Anderson, who is in his testimonial year, headed the opener just before the break before Steven MacLean finished the tie off five minutes from time.
Wright added: "That's why I thought the semi-final was a psychological barrier. I know this is a final and it's different but I thought that was lifted when we beat Aberdeen.
"We're watching the English cup final now and I think it has lost its magic the way the game has changed there, but the Scottish Cup still has its magic.
"That's why when everyone was wanting a Dundee United-Aberdeen final I always thought that the real story was us, and it has proved to be the point."
Wright also included Saints fans in his list of those who would savour the victory even more than him.
The 50-year-old had called for Perth to buy 15,000 tickets and he knew many of the fans would have a range of emotions.
"We sent out a rallying call and they answered it," he said.
"I read that people were coming that had never been to a St Johnstone match but their dad or a relative had been a fan and had passed away, and they were making a pilgrimage to the final.
"So it's special to me but I'm sure there's a lot more people out there that it's a lot more special to."
Off the park, Wright also knows that chairman Steve Brown and his father Geoff, who held the post for 25 years, will enjoy the day more than most, and he is pleased to have vindicated their faith.
"I like to think I work hard for the chairman and he knew what he was getting when he appointed me," he said. "I know he will feel I have repaid his decision.
"He is just joking now that he's done everything and he's going to step down. But he won't.
"He said he had a 25-year plan and in three years we've been sixth, third, in Europe three times, he doesn't know what to do now."
Dundee United manager Jackie McNamara admitted his side could play better but also felt that their luck was out.
Ryan Dow came close to opening the scoring when his flick bounced off the inside of the post and Nadir Ciftci saw a free-kick hit the underside of the bar and bounce down on to Saints goalkeeper Alan Mannus on the line.
McNamara said: "It just wasn't our day, little thin margins like the post and the bar. The goal going in just before half-time was a real body blow for us but we tried to break them down in the second half and it just wouldn't go for us.

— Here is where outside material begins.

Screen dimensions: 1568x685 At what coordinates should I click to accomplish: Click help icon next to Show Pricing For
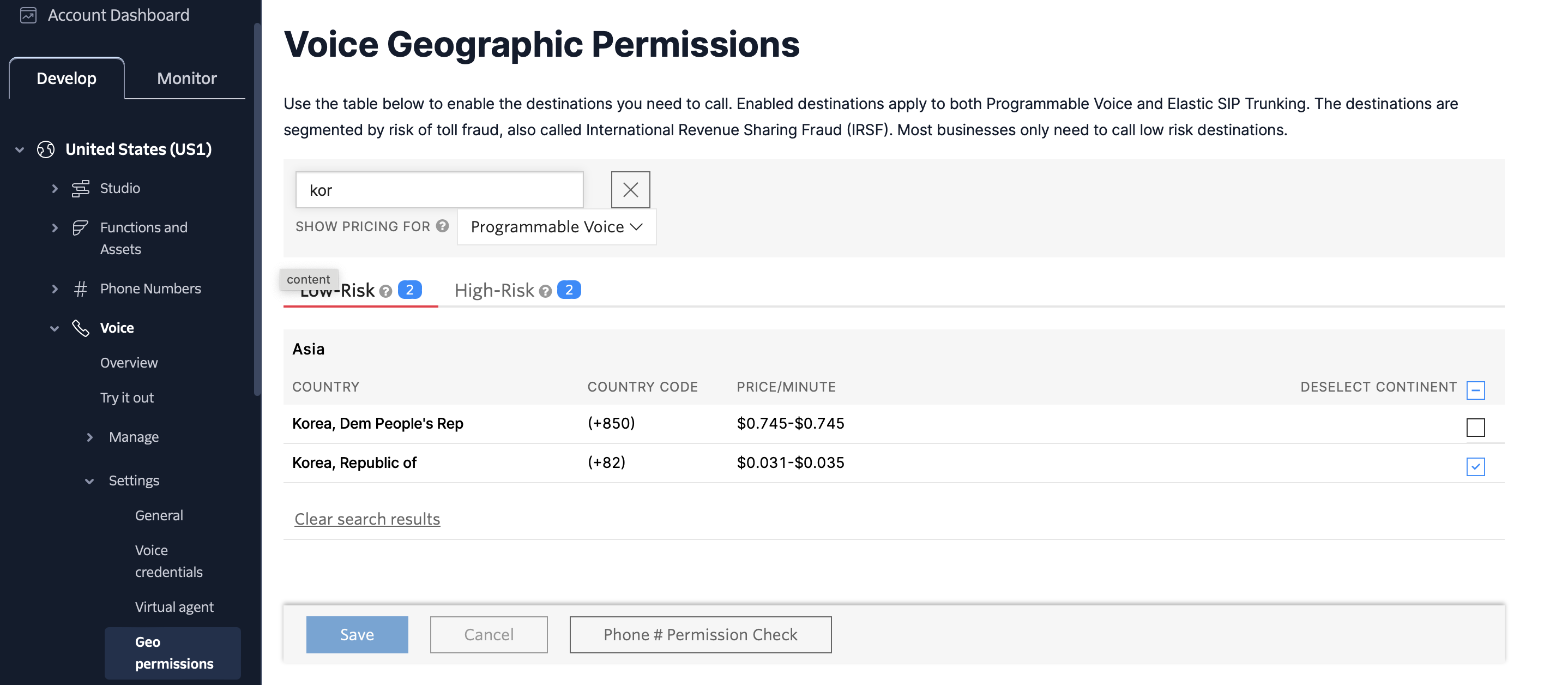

"We had chances but there's a thin line between winning and losing sometimes and I'm disappointed with the goals, especially the first one.
"I think we can play a lot better. I think we can raise the tempo, which we tried to do more in the second half.
"At times it was quite stop-start but we have to congratulate St Johnstone on their victory, you have to give them credit."
McNamara refused to lay the blame on goalkeeper Radoslaw Cierzniak, who came a long way out for David Wotherspoon's corner but failed to get there and was beaten by Anderson's header.
"He has been outstanding for me all season, I would never criticise a goalkeeper for coming for the ball and making a mistake," he said.